Breast cancer (BRCA) is one of the most common malignancies encountered in women worldwide. Lipid metabolism has been found to be involved in cancer progression. Steroidogenic acute regulatory protein‑related lipid transfer 4 (STARD4) is an important cholesterol transporter involved in the regulatory mechanism of intracellular cholesterol homeostasis. However, to the best of our knowledge, the molecular functions of STARD4 in BRCA are unclear. Immunohistochemical staining and public dataset analysis were performed to investigate the expression levels of STARD4 in BRCA. In the present study, high expression of STARD4 was identified in BRCA samples and higher STARD4 expression was significantly associated with shorter distant metastasis‑free survival time in patients with BRCA, which indicated that STARD4 may be associated with BRCA progression.
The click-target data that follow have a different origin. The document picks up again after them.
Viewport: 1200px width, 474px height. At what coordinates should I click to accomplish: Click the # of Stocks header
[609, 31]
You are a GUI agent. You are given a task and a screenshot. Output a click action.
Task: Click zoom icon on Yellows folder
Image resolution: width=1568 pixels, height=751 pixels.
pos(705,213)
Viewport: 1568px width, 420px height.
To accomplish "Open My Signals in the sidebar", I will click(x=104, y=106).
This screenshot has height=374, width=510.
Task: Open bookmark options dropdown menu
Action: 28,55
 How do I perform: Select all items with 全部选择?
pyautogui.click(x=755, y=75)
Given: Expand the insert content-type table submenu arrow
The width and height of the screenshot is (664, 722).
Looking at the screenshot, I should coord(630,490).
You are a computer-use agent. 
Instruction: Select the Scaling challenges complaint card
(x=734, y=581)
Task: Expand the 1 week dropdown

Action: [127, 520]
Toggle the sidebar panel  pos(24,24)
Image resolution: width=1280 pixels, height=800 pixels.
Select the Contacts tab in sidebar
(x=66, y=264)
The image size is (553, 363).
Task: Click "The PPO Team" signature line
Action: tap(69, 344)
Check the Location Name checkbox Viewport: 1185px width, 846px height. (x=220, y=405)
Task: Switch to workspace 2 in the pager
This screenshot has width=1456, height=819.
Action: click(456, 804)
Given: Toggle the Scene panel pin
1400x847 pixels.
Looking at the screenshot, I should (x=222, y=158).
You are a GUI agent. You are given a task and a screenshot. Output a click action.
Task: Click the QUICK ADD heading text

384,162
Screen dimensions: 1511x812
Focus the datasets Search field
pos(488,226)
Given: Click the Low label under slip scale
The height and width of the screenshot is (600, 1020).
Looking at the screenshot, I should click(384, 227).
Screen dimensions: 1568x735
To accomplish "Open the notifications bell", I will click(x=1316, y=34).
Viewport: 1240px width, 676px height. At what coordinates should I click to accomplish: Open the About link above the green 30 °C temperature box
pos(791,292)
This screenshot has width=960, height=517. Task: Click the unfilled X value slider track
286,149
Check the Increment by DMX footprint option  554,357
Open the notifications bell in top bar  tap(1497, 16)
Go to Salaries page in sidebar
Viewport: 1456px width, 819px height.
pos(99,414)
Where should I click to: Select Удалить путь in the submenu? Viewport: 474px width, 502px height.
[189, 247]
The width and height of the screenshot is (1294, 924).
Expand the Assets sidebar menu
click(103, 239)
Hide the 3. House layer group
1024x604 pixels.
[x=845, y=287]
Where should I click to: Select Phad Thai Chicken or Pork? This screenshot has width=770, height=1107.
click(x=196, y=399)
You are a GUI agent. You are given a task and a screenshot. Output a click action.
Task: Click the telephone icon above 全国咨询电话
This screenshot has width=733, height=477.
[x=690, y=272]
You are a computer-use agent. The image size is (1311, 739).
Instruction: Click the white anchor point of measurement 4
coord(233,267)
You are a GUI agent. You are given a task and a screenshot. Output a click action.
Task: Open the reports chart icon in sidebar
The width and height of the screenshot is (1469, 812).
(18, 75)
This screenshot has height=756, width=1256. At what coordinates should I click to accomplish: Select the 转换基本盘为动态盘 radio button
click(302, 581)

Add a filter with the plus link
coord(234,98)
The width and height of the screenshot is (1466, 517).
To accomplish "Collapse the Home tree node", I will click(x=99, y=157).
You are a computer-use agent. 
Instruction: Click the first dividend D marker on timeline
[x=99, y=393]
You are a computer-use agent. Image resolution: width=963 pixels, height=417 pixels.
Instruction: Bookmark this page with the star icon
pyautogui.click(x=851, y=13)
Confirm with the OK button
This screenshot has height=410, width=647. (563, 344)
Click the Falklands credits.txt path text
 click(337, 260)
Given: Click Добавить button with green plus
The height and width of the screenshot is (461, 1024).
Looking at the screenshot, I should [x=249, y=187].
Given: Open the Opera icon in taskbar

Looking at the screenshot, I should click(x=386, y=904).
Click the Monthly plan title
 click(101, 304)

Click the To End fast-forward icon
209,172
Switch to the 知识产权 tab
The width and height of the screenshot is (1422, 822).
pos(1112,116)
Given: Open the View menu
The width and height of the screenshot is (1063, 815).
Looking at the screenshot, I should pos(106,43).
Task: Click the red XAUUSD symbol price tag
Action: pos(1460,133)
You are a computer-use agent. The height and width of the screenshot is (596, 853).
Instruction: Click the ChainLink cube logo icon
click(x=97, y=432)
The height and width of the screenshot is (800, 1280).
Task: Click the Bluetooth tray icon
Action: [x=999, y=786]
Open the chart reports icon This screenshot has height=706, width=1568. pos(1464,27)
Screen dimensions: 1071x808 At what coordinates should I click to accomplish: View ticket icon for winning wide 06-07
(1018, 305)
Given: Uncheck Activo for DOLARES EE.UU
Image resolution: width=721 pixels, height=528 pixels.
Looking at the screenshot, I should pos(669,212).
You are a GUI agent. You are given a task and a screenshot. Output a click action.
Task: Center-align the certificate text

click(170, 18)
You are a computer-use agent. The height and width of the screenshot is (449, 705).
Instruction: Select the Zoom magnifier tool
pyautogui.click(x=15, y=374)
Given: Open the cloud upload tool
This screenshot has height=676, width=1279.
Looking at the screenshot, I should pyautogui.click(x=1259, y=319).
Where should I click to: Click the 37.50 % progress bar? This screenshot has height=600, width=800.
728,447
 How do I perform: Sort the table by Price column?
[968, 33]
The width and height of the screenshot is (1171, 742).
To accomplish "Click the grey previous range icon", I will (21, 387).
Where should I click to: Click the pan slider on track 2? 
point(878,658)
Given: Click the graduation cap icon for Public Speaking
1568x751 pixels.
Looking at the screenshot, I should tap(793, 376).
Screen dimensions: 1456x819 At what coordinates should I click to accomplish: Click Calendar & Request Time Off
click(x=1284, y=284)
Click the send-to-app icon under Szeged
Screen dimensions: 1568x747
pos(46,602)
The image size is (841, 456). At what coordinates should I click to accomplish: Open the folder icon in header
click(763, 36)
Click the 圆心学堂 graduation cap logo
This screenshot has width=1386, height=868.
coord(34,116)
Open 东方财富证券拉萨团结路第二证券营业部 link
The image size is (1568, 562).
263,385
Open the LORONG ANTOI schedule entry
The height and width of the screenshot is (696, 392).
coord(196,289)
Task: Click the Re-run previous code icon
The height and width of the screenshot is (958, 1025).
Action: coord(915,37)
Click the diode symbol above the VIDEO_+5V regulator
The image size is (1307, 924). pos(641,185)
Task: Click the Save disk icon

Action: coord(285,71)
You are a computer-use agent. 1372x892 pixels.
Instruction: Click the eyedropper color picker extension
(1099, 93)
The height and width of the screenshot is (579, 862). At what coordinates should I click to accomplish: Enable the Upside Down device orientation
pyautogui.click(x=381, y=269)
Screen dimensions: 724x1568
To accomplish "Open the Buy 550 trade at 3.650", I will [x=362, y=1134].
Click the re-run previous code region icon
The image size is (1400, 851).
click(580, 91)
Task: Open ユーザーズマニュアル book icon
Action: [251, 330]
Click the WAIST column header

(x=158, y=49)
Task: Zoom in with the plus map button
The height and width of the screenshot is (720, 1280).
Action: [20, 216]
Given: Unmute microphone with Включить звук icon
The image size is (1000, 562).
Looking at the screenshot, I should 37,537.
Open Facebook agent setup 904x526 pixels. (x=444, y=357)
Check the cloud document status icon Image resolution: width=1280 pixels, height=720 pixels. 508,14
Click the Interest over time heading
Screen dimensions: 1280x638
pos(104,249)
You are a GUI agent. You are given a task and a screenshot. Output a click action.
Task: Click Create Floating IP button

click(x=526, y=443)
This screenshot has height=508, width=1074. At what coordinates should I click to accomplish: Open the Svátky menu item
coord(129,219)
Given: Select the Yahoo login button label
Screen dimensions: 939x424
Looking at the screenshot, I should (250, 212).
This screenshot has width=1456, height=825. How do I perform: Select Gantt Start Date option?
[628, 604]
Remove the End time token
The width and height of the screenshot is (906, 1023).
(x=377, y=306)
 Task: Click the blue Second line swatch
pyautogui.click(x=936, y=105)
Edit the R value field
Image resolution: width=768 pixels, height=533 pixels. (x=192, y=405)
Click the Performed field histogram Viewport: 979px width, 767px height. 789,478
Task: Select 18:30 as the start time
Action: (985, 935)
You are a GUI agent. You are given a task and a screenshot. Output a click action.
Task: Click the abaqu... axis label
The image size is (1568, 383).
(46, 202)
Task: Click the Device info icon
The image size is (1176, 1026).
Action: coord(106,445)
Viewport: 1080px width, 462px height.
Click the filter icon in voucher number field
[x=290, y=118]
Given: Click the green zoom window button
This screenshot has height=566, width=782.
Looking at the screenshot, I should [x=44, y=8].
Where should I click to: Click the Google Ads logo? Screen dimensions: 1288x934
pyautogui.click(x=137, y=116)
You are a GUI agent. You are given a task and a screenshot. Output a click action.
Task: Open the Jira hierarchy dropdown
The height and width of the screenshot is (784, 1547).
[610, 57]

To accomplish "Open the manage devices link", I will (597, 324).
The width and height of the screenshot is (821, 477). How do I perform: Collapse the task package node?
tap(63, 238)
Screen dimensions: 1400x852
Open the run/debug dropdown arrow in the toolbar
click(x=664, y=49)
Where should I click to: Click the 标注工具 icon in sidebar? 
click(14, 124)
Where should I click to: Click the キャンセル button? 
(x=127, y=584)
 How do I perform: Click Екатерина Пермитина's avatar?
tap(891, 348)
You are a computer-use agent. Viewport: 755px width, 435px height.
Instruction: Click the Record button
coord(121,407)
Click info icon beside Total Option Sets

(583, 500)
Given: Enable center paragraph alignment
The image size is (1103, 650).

Cell cytometry system Celigo® analysis, Cell Counting K‑8 assays, flow cytometry, wound healing assays and transwell assays were used to investigate the effects of STARD4 knockdown on proliferation, cell cycle, apoptosis and migration in BRCA cells. Loss‑of‑function assays demonstrated that STARD4 acted as an oncogene to promote proliferation and cell cycle progression, while suppressing apoptosis in BRCA cells in vitro and in vivo. Furthermore, knockdown of STARD4 significantly suppressed BRCA metastasis. To assess the mechanism of action of STARD4, microarray analysis was performed following STARD4 knockdown in MDA‑MB‑231 cells. The data were analyzed in detail using bioinformatics, and a series of genes, including E74 like ETS transcription factor 1, cAMP responsive element binding protein 1 and p21 (RAC1) activated kinase 2, which have been previously reported to be crucial genes implicated in the malignant phenotype of cancer cells, were identified to be regulated by STARD4. Loss‑of function assays demonstrated that knockdown of STARD4 suppressed BRCA proliferation and migration. These findings suggested that STARD4 had an oncogenic effect in human BRCA progression.